Application of TEISER to the mRNA stability measurements in MDA-MB-231 cells revealed eight strong structural motif predictions that passed our statistical tests aimed at finding the most likely elements causally involved in mRNA stability (Fig. 1 and Supplementary Fig. 3). Apart from being highly informative of mRNA stability measurements, these putative regulatory elements show a variety of other characteristics that support their functionality. For example, four of the discovered motifs are also informative of transcript stability measurements in mouse11 (Supplementary Fig. 4a). Furthermore, these motifs are highly conserved between human and mouse genomes (see Methods and Supplementary Fig. 3) and are also informative of co-expression clusters discovered across independent whole-genome datasets (Supplementary Fig. 4b).

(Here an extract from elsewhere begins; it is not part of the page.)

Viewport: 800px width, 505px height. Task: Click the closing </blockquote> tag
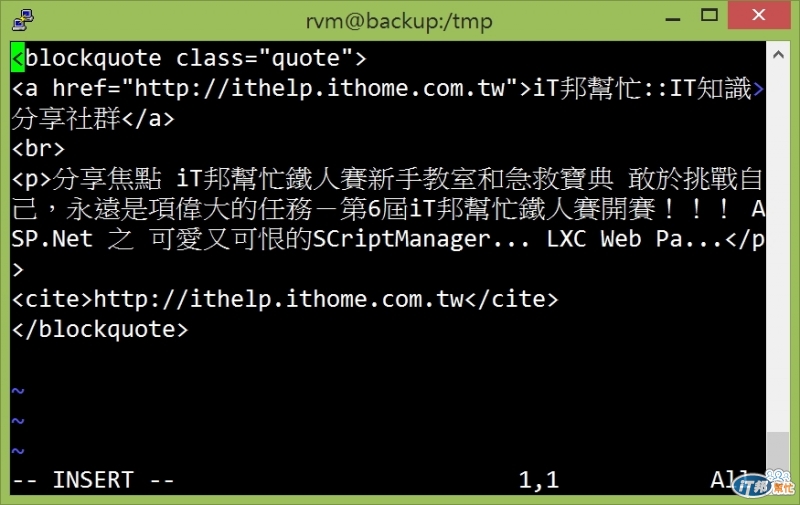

Among the putative structural motifs discovered by TEISER, we chose sRSM1 (structural RNA Stability Motif-1)—the most statistically significant 3’ UTR element (z-score=122)—for further analysis. In order to probe the functionality of sRSM1 instances across the genome, we performed in vivo titration experiments using synthetic oligonucleotides10,12. Upon transfecting MDA-MB-231 cells with decoy RNA molecules harboring sRSM1 instances (Supplementary Fig. 5), we observed a notable reduction in the level of endogenous transcripts that carried this motif, in comparison to their level in the control cells transfected with scrambled RNA molecules (Fig. 2). This global down-regulation points to the presence of a trans-acting factor that, upon interaction with sRSM1, stabilizes its target transcripts. The decoy (synthetic) sRSM1 elements compete with endogenous mRNAs for the putative trans-acting factor, which results in the observed reduction in the level of its target mRNAs. Furthermore, reporter constructs carrying instances of sRSM1 showed a marked decrease in transcript decay rate in comparison to scrambled controls, further suggesting a direct role for this structural element in transcript stability (Supplementary Fig. 6).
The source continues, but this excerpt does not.